Hide Forgot
Description of problem: Failed to scale out nodes in pre-existing env Version-Release number of selected component (if applicable): atomic-openshift-utils-3.0.20-1.git.0.3703f1b.el7aos.noarch How reproducible: Always Steps to Reproduce: 1.Install an env of one master and two nodes by quick install 2.Add a new node to the existing env using atomic-openshft-installer Actual results: TASK: [openshift_manage_node | Wait for Node Registration] ******************** failed: [10.x.x.158] => (item=openshift_nodes) => {"attempts": 20, "changed": true, "cmd": ["oc", "get", "node", "openshift_nodes"], "delta": "0:00:00.257345", "end": "2015-12-24 18:28:39.257526", "failed": true, "item": "openshift_nodes", "rc": 1, "start": "2015-12-24 18:28:39.000181", "warnings": []} stderr: Error from server: node "openshift_nodes" not found msg: Task failed as maximum retries was encountered FATAL: all hosts have already failed -- aborting Expected results: Install successfully Additional info: It works when add nodes in pre-existing env that master and node in one host. It need new_node group in hosts file seen from playbook when scale out in a multi-nodes env. But QE have'n seen new_node related configuration in anisble inventory after adding a new node.

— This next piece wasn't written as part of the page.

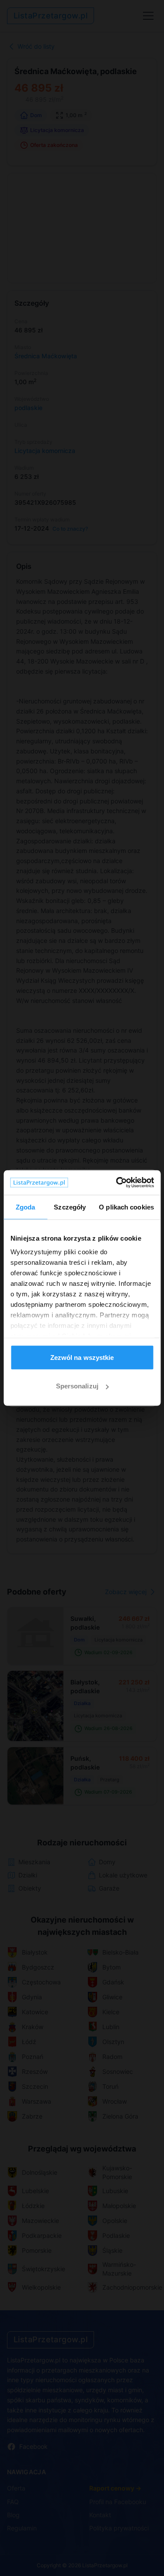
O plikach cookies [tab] (126, 1206)
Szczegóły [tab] (70, 1206)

Should be resolved by: https://github.com/openshift/openshift-ansible/pull/1143 which is currently being updated with the given suggestions.
In the end we decided to go with the approach in Comment #1. Can you test with the latest in openshift-ansible? We have some other PRs pending and haven't created a build yet.

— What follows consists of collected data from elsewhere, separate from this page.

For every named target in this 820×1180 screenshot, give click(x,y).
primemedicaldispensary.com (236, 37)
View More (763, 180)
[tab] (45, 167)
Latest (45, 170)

Verified with the latest in openshift-ansible. New node group will be added in the host file, and install successfully. But ansible playbook also has a little change related new_node. This is the variables in ansible playbook with version 3.0.20-1 - include: ../../common/openshift-cluster/scaleup.yml vars: g_etcd_group: "{{ 'etcd' }}" g_masters_group: "{{ 'masters' }}" g_new_nodes_group: "{{ 'new_nodes' }}" g_lb_group: "{{ 'lb' }}" openshift_cluster_id: "{{ cluster_id | default('default') }}" openshift_debug_level: 2 openshift_deployment_type: "{{ deployment_type }}" And this is the variables in ansible playbook with latest --- g_etcd_hosts: "{{ groups.etcd | default([]) }}" g_lb_hosts: "{{ groups.lb | default([]) }}" g_master_hosts: "{{ groups.masters | default([]) }}" g_node_hosts: "{{ groups.nodes | default([]) }}" g_nfs_hosts: "{{ groups.nfs | default([]) }}" g_all_hosts: "{{ g_master_hosts | union(g_node_hosts) | union(g_etcd_hosts) | union(g_lb_hosts) | default([]) }}" So it does not take effect on this modification although install successfully. Maybe we shoud make the relationship of quick-install and ansible-playbook clear.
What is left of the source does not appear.